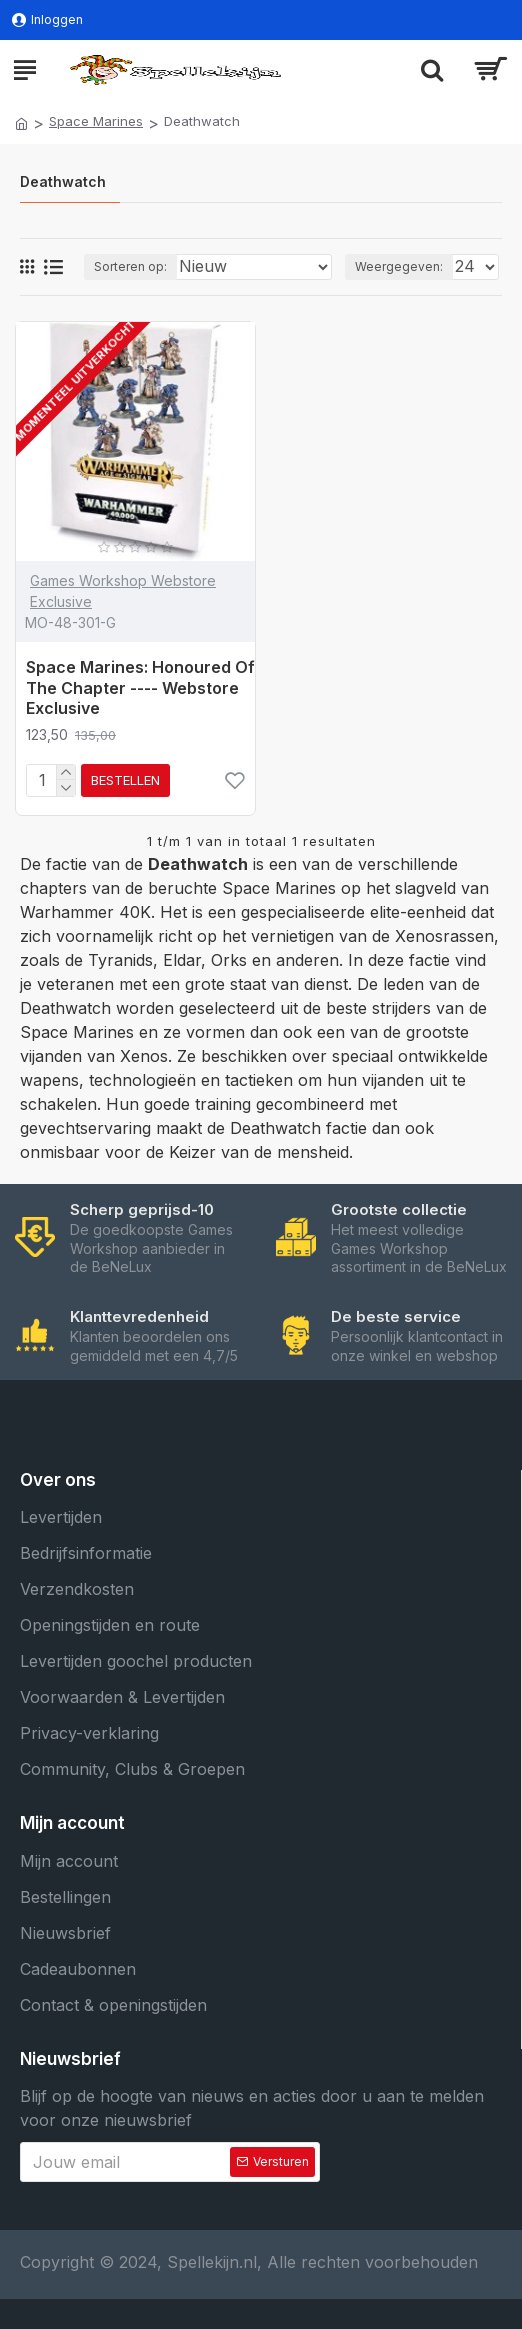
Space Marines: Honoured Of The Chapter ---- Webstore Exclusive (140, 688)
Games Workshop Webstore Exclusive (123, 591)
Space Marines (96, 121)
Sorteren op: (130, 266)
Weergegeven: (399, 266)
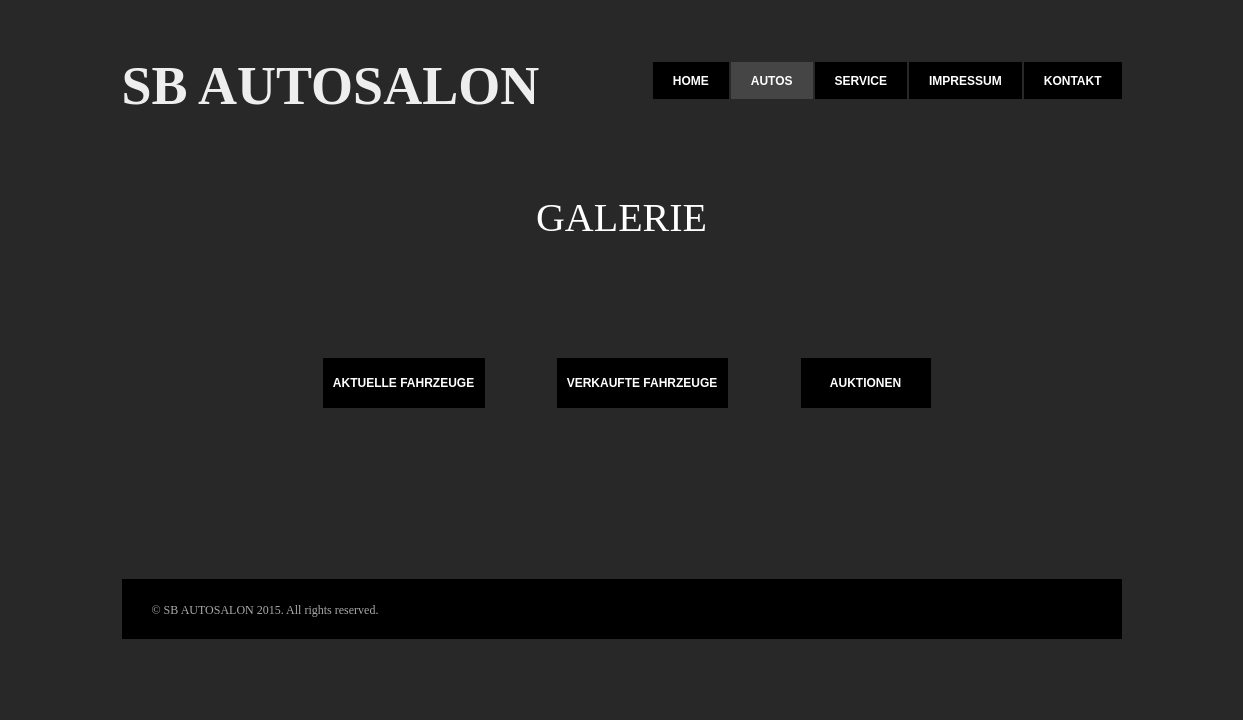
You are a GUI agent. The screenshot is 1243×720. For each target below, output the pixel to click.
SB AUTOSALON (331, 86)
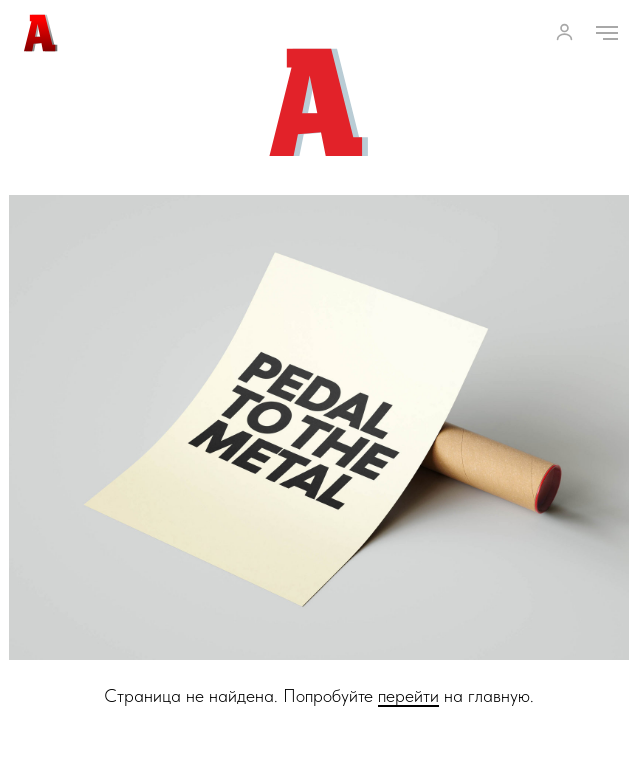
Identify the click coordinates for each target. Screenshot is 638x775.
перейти (408, 695)
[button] (564, 31)
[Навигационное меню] (607, 33)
============
* _What the task asks_
Please turn the records above into a Markdown table with the columns Number and Entry, one row per line, skipping blank lines and leaving out the pictures.

* _Reply_
| Number | Entry |
|---|---|
| 1 | Space Marines: Honoured Of The Chapter ---- Webstore Exclusive (140, 688) |
| 2 | Games Workshop Webstore Exclusive (123, 591) |
| 3 | Space Marines (96, 121) |
| 4 | Sorteren op: (130, 266) |
| 5 | Weergegeven: (399, 266) |
| 6 | You are a GUI agent. The screenshot is 1243×720. For each target below, output the pixel to click. |
| 7 | SB AUTOSALON (331, 86) |
| 8 | Identify the click coordinates for each target. Screenshot is 638x775. |
| 9 | перейти (408, 695) |
| 10 | [button] (564, 31) |
| 11 | [Навигационное меню] (607, 33) |